> [Problem requirements]: Everything from the line holding "This screenshot has height=470, width=624." through the final line of the records is to be transcribed exactly, except pictures, and nothing beyond that.

*-*-*

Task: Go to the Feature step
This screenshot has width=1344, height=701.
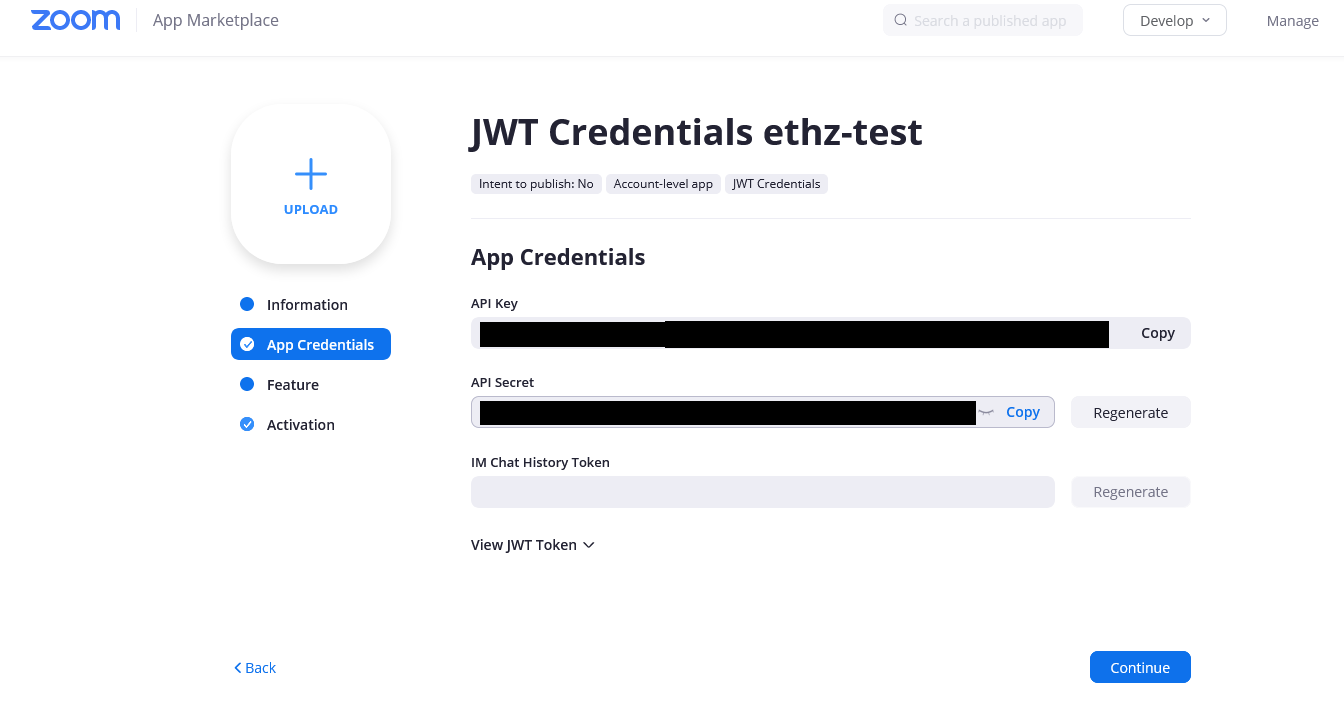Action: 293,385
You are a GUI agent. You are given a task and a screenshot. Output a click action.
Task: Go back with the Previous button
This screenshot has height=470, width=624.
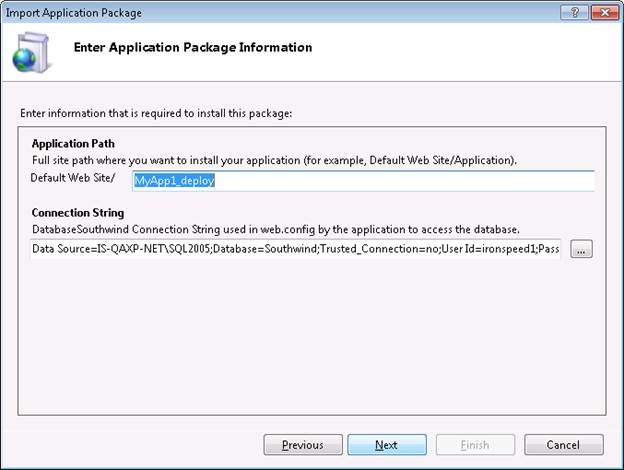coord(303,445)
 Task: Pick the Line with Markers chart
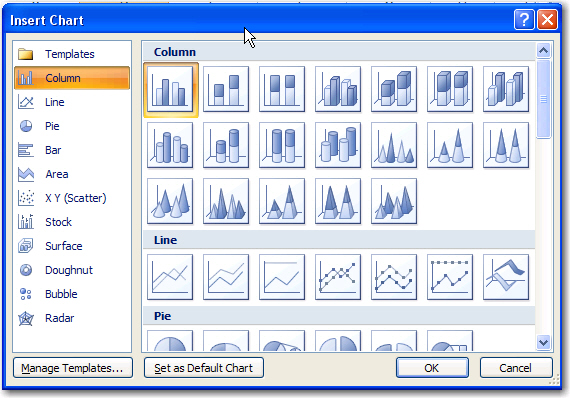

*-*-*

> [Task output]:
This screenshot has height=470, width=624.
coord(303,445)
 Task: Pick the Line with Markers chart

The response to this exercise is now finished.